The 'Iron' Triangle of Health Care Delivery: NOT

From the online JAMA Forum (http://newsatjama.jama.com/2012/10/03/jama-forum-the-iron-triangle-of-he...)

The 3 components of the triangle are access, cost, and quality. One of my professors in medical school used this concept to illustrate the inherent trade-offs in health care systems. His point was that at any time, you can improve 1 or perhaps even 2 of these things, but it had to come at the expense of the third.

I can make the health care system cheaper (improve cost), but that can happen only if I reduce access in some way or reduce quality. I can improve quality, but that will either result in increased costs or reduced access. And of course, I can increase access—as the Affordable Care Act (ACA) does—but that will either cost a lot of money (it does) or result in reduced quality.

Anyone who tells you that he or she can make the health care system more universal, improve quality, and also reduce costs is in denial or misleading you. When it comes to election season, those people are often politicians.

The lesson of the iron triangle is that there are inherent trade-offs in health policy. If we wanted to conduct the debates honestly, we would acknowledge these and allow the public to decide what they really want—and what they are willing to sacrifice to get it.

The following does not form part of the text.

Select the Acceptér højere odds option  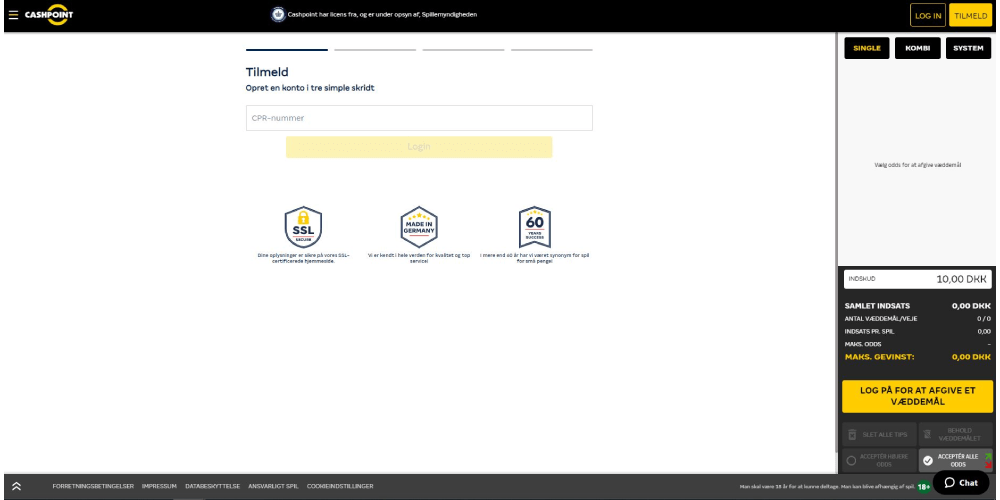pyautogui.click(x=877, y=460)
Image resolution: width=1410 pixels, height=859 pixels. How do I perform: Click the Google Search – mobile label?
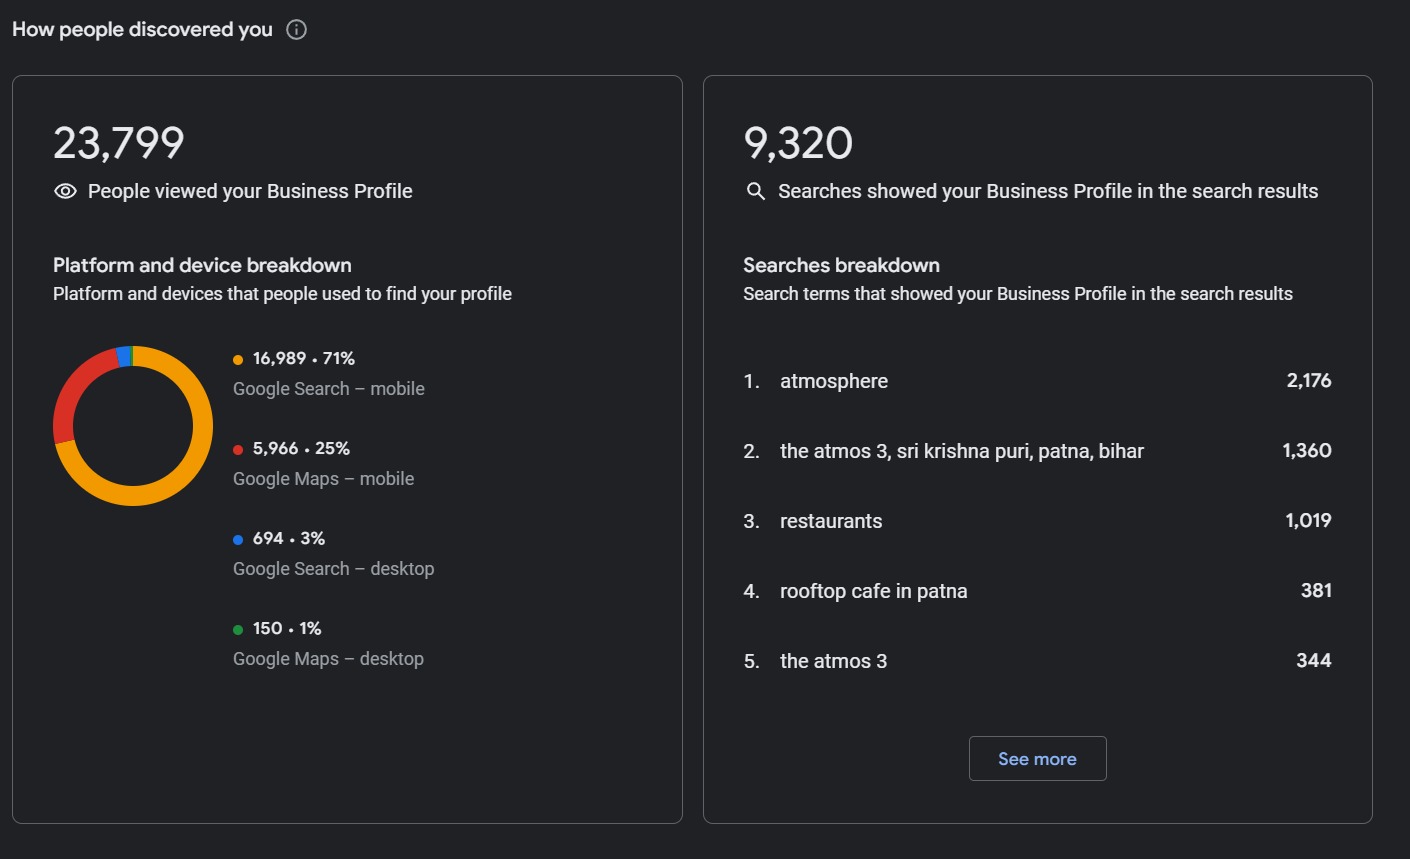click(328, 389)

Most significantly, this willful avoidance of trade-off discussions has rendered much of the discussion of health care reform nonsensical. The ACA starts from a place of wanting to make sure that all individuals can obtain affordable insurance, even if they have a prior medical condition. But if you guarantee access to insurance to everyone and mandate that people with preexisting conditions can’t be charged higher rates than their healthier peers, you need to prevent adverse selection (having relatively sicker individuals more likely to buy insurance coverage rather than relatively healthy people) and people gaming the insurance market (forgoing coverage and enrolling only when they become ill)—thus, the mandate that everyone must purchase insurance or pay a penalty. And if you demand that people buy insurance, then you have to make sure they can afford it. That’s why you have subsidies.

The plus is that many more people get access. The negative is that it costs people and the government money. That’s the trade-off.

We can make the system cheaper. We can make it more expansive. We can make it higher in quality. But we can’t do all 3.

We have to choose. We’d be wise to choose politicians who are honest about that.

About the author: Aaron E. Carroll, MD, MS, is a health services researcher and the Vice Chair for Health Policy and Outcomes Research in the Department of Pediatrics at Indiana University School of Medicine.

My comment:

The author of this blog entry fails to perceive that he is viewing health policy through the lens of the current for-profit, market oriented health care system. Yes, it is true, if generating profits is the ultimate goal of health care delivery (which it must be given the fiduciary duty of directors of for-profit enterprises), that there are hard trade-offs between quality, access, and cost. But there is no real fit between health care goods and services and market forces. Therefore, market-based health policy, such as that propounded by Dr. Carroll, distorts health care beyond recognition and artificially creates the so-called iron triangle.

The truth is, Americans have a highly expensive health care system because American health care delivery is inefficient and poor quality. One of our greatest inefficiencies is that we have less than universal access. One of the biggest contributors to poor quality care is the delivery of inappropriate care.

The pathway to universal care at a lower cost is through quality improvement. There is a great deal of data which supports that assertion.

Cost, quality, and access are related, but not in the way Dr. Carroll suggests. Poor quality care costs more, which in turn makes universal access impossible. The solution is not to find politicians who will bravely teach us to trade off quality or access for lower cost, but to find politicians who will bravely insist that inappropriate care be eliminated as a public benefit, thereby increasing the quality of care and making better access possible. But much of the inappropriate care is driven by market interests. Pharmaceutical companies want to sell drugs, no matter whether appropriate or not. Medical device manufacturers want their products purchased by public health programs, whether needed or not. Hospitals want beds filled, etc. We must learn to say 'no' when clinical science does not support a particular intervention. And we must eliminate the massively inefficient and wasteful health insurance business model. They want to sell insurance policies to everyone but the sick and injured and they never want to pay for health care. This is perverse reasoning driven entirely by the fiduciary duty of health insurance directors to make as much money for stock holders as possible. Where are the politicians who will say 'no' to health insurance overhead?

Time to recognized this 'Iron' Triangle as a perversion of health care delivery caused by the poor fit between the market model and what health care really is.